The Recession and Retirement Income
The “Great Recession” of 2007–2009 will reduce average annual incomes at age 70 by 4.3%, or $2,300, according to the Center for Retirement Research at Boston College. The study looked at a combination of employment, wage and demographic trends to estimate the impact of the last economic downturn on retiree income. Though its authors acknowledge that it is too soon to observe the actual effect of the recession on retirement incomes, they predict that “the impact could be significant.”

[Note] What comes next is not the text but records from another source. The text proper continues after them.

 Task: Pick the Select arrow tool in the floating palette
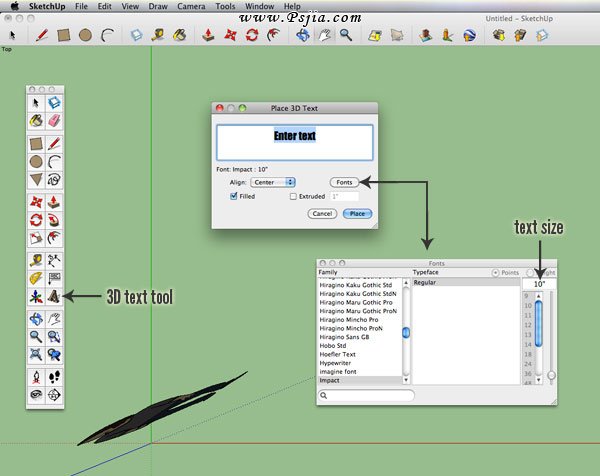point(36,102)
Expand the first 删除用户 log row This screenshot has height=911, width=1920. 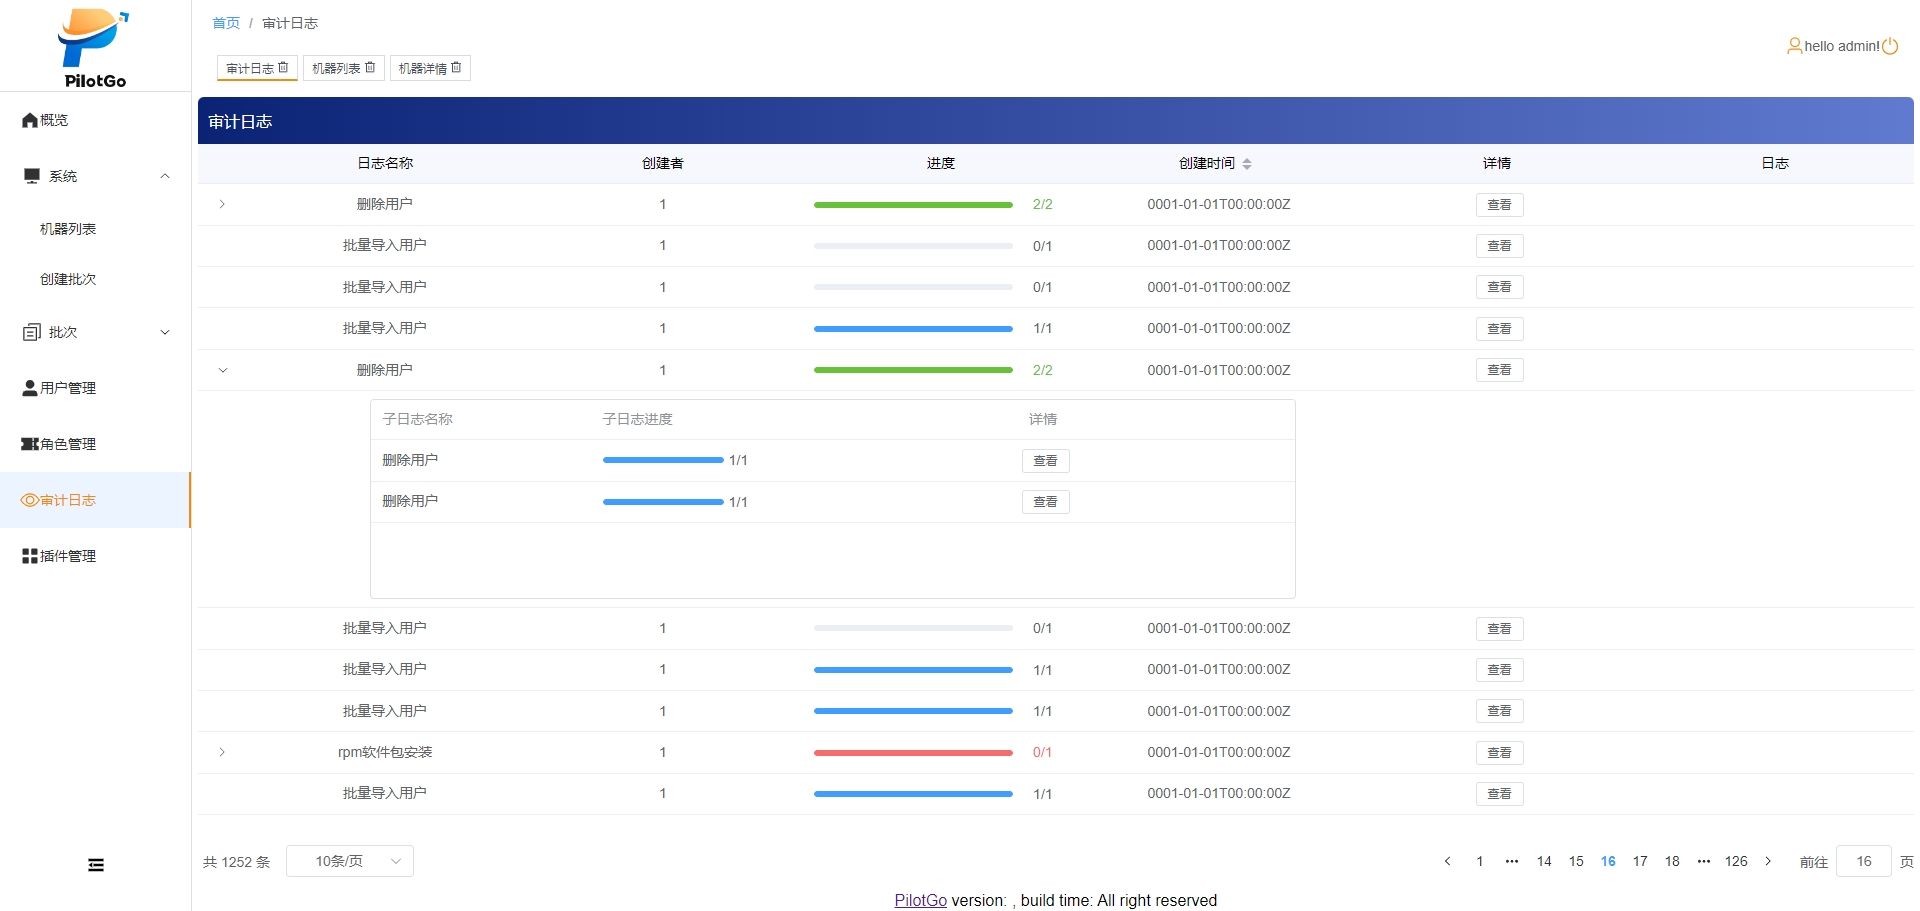[222, 204]

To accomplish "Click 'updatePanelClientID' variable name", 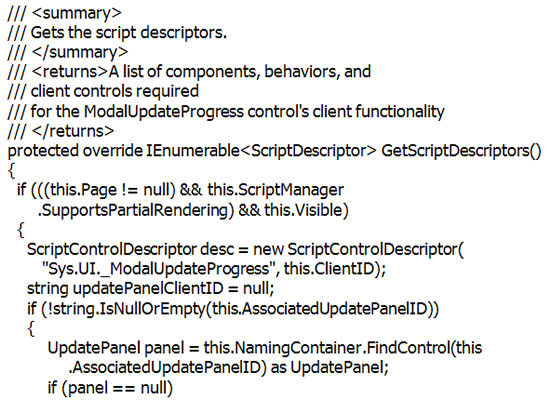I will click(148, 289).
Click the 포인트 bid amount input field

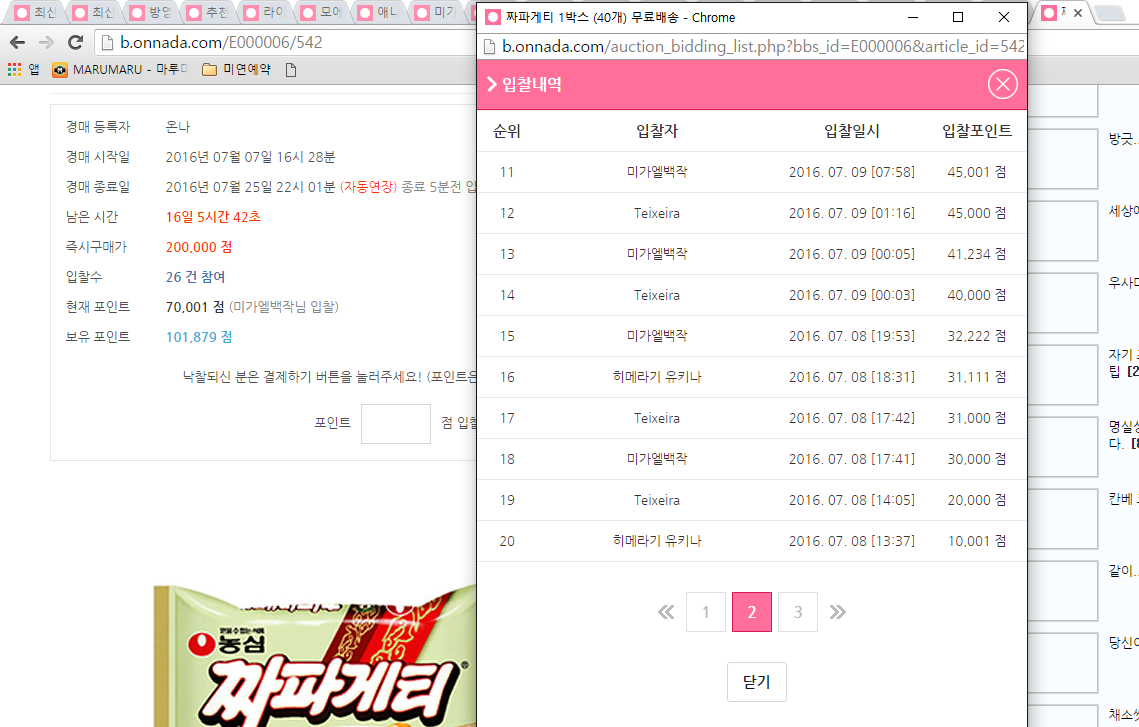click(395, 423)
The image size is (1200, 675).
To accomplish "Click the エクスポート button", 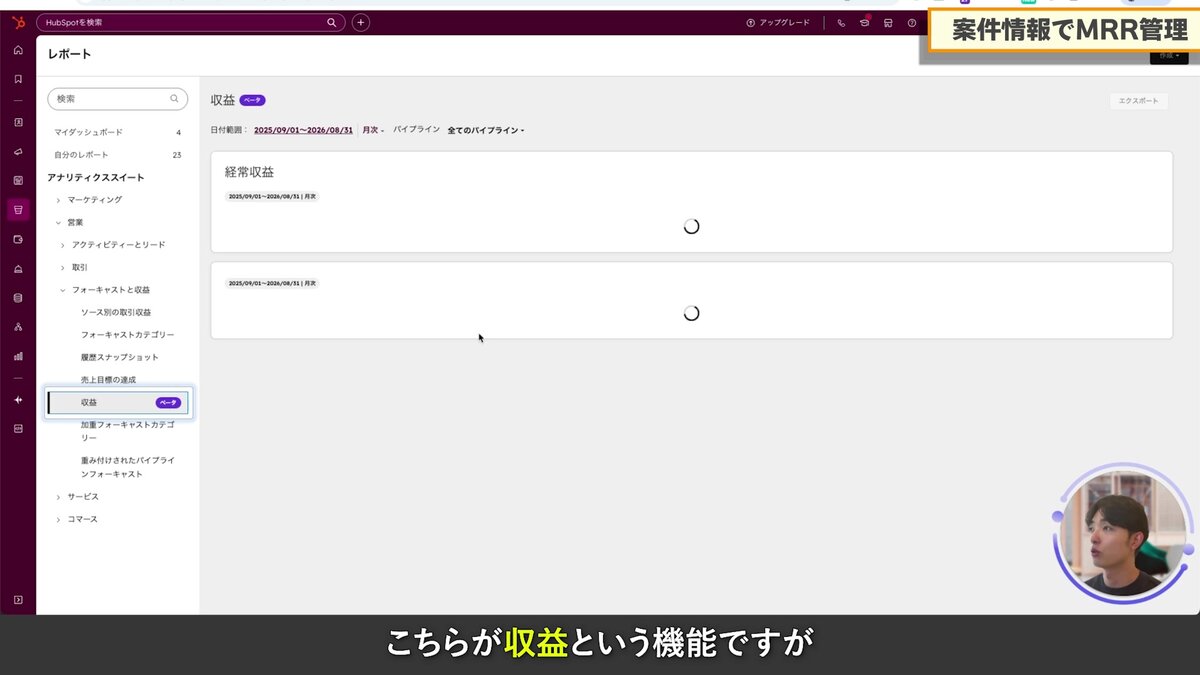I will [1138, 100].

Two adverse events are projected to have lasting consequences. The first is unemployment. Workers who lost their jobs also lost the opportunity to accumulate Social Security wages. Since Social Security benefits are based on the average of the top 35 years of index earnings, interruptions in employment reduce this average. The second is the lack of wage growth. Stagnant wages prevent employees from increasing their retirement plan contributions (assuming the percentage deducted from each paycheck stays constant). Stagnant wages also impact employer match contributions, pension calculations and average Social Security indexed earnings.

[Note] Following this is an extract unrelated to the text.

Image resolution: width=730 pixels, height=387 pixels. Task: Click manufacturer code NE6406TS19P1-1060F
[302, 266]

To compound matters, Social Security benefits are indexed to the economy-wide average in the year the beneficiary turns 60. Assuming earnings are permanently reduced after 2008 (from where they would have otherwise been), the index factor used for calculating benefits will also be lower. As a result, the study calculates that average own Social Security benefits are projected to drop 1.4% for those aged 55 to 64 in 2008 and 3.8% for those aged 45 to 54. (Those aged 25 to 34 should see a decline that approximates the decrease in their lifetime earnings.)